Por su forma, A Roma con amor puede hacernos pensar en una de sus películas más reputadas de estos últimos irregulares veinte años: en Desmontando a Harry (Deconstructing Harry, 1997), la figura del cineasta ya quedaba, como en la que hoy nos ocupa, representada por varios personajes en diferentes historias que se complementaban. Woody Allen está en el personaje de Alec Baldwin, un demiurgo que controla o glosa los resortes de una historia de pasión fatídica que tal vez sólo transcurra en su cabeza; Woody Allen está en el personaje de Roberto Benigni, el tipo corriente que se ve inopinadamente envuelto en una espiral de fama y reconocimiento que le angustia y alimenta su ego a la vez; Woody Allen es Woody Allen, el artista retirado que aún indaga la belleza, que todavía cree que puede mostrar al público algo definitivo, algo rotundo, algo que colme sus inquietudes… O no. A Roma con amor, a través de todas sus historias (incluida la que aún no hemos citado, la de una pareja de recién casados extraviada en más de un sentido que fusiona los tonos del cine italiano de los años cuarenta y cincuenta con el del cine de Allen), incide finalmente en el tema mayor de sus últimas películas y tal vez de toda su filmografía, esto es, la paradoja irresoluble de la felicidad y de la satisfacción. Especialmente, de la satisfacción creativa. Si, en Midnight in Paris, la admiración por un pasado idealizado se revelaba como un cul-de-sac, como la constatación de la inexistencia de una arcadia creativa, en A Roma con amor nos enfrentamos a la irresoluble paradoja del reconocimiento, de la pasión y de la búsqueda de un ideal inalcanzable.
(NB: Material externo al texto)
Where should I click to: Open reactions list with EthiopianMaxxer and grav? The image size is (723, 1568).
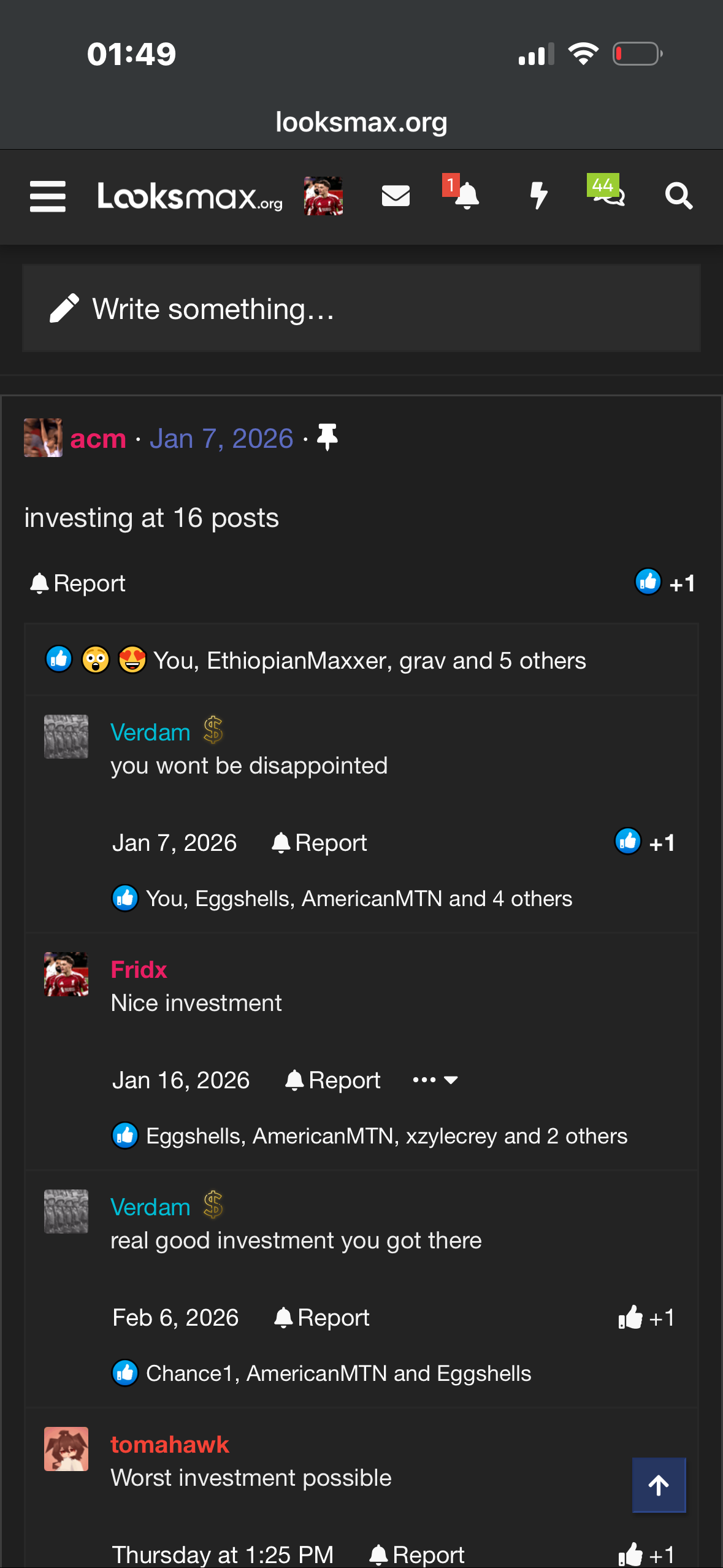[x=370, y=661]
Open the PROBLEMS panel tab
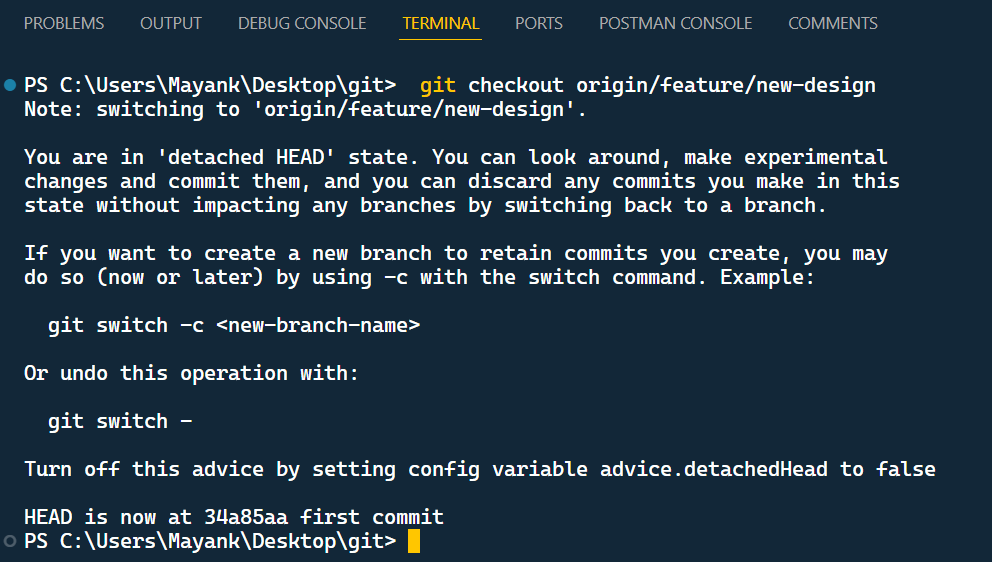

Las últimas películas de Allen rezuman una íntima melancolía, como si, después de cuarenta años de filmografía, el cineasta hubiera llegado a la conclusión de que no es un objetivo lo que justifica un film sino la propia indagación de ese objetivo que deviene inefable, como inefable es también el cine clásico, el legado de las obras maestras del cine italiano o universal, una grandeza de la que sólo podemos filmar ahora las ruinas, los espacios espectrales de la ciudad milenaria. Y, al fin y al cabo, ¿no es ésa también una reflexión válida sobre la vida en sí, sobre nuestra pobre condición, sobre la búsqueda de una felicidad idealizada y siempre huidiza? Véase al respecto You Will Meet a Tall Dark Stranger (2010), quizás uno de sus films más amargos. El cine de Allen, como el de otros maestros, conforma un particular humanismo, una manera de glosar a la vez los vericuetos del cine y los avatares del ser humano en su tránsito, a la vez exaltante y patético, por este mundo.